KIEW/MOSKAU (dpa) — Mit Spannung richtet sich der Blick auf Nord Stream 1. Wann wieder Gas fließt, ist unklar. Unter­des­sen sorgen sich Exper­ten um die Lage des besetz­ten Atomkraft­werks Saporischschja. Die Gescheh­nis­se im Überblick.

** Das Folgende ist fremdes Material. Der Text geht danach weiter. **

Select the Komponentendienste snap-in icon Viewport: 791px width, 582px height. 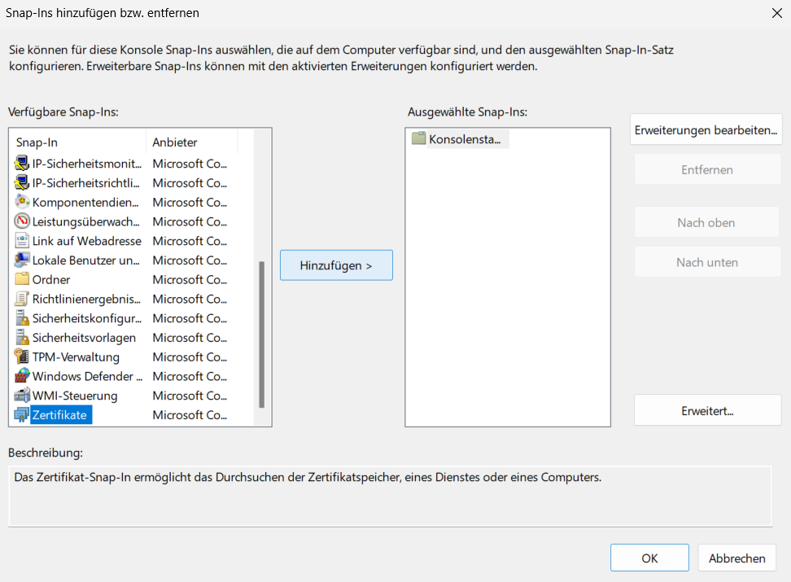22,202
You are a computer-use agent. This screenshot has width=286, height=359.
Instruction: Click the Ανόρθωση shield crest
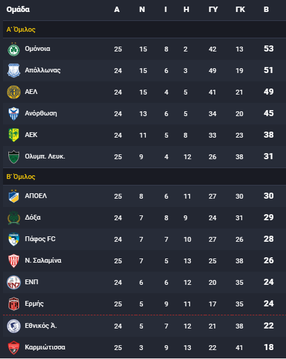click(x=14, y=114)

Nach dreitä­ti­gen Wartungs­ar­bei­ten fließt vorerst kein russi­sches Gas durch die Pipeline Nord Stream 1 nach Deutsch­land. Grund dafür sei ein Ölaus­tritt in der Kompres­sor­sta­ti­on Porto­wa­ja, teilte Gazprom am Samstag mit. Bis dieser gestoppt sei, könne kein Gas mehr fließen. Das Unter­neh­men hatte die andau­ern­de Unter­bre­chung überra­schend angekündigt.

Die Bundes­netz­agen­tur äußer­te Zweifel an der russi­schen Begrün­dung. «Die von russi­scher Seite behaup­te­ten Mängel sind nach Einschät­zung der Bundes­netz­agen­tur technisch kein Grund für die Einstel­lung des Betriebs», schrieb die Behör­de. Eine Spreche­rin des Bundes­wirt­schafts­mi­nis­te­ri­ums beton­te, dass die Lage auf dem Gasmarkt zwar angespannt sei, die Versor­gungs­si­cher­heit aber gewähr­leis­tet. Schär­fer reagier­te EU-Ratsprä­si­dent Charles Michel. «Die Nutzung von Gas als Waffe wird an der Entschlos­sen­heit der EU nichts ändern», schrieb er. Die Ukrai­ne kündig­te an, Deutsch­land bei der Lösung seines Energie­pro­blems helfen zu wollen — dabei machen sich Exper­ten Sorgen um das besetz­te Atomkraft­werk Saporischschja.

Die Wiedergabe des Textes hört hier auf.